### WHAT IS ASKED
Reproduce every one of the records below word for word, keeping each line unchanged.

(Target position records)
— BEGIN —
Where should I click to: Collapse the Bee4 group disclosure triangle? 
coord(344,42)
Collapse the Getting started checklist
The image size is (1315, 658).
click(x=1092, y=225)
— END —
### TASK ANSWER
Where should I click to: Collapse the Bee4 group disclosure triangle? 
coord(344,42)
Collapse the Getting started checklist
The image size is (1315, 658).
click(x=1092, y=225)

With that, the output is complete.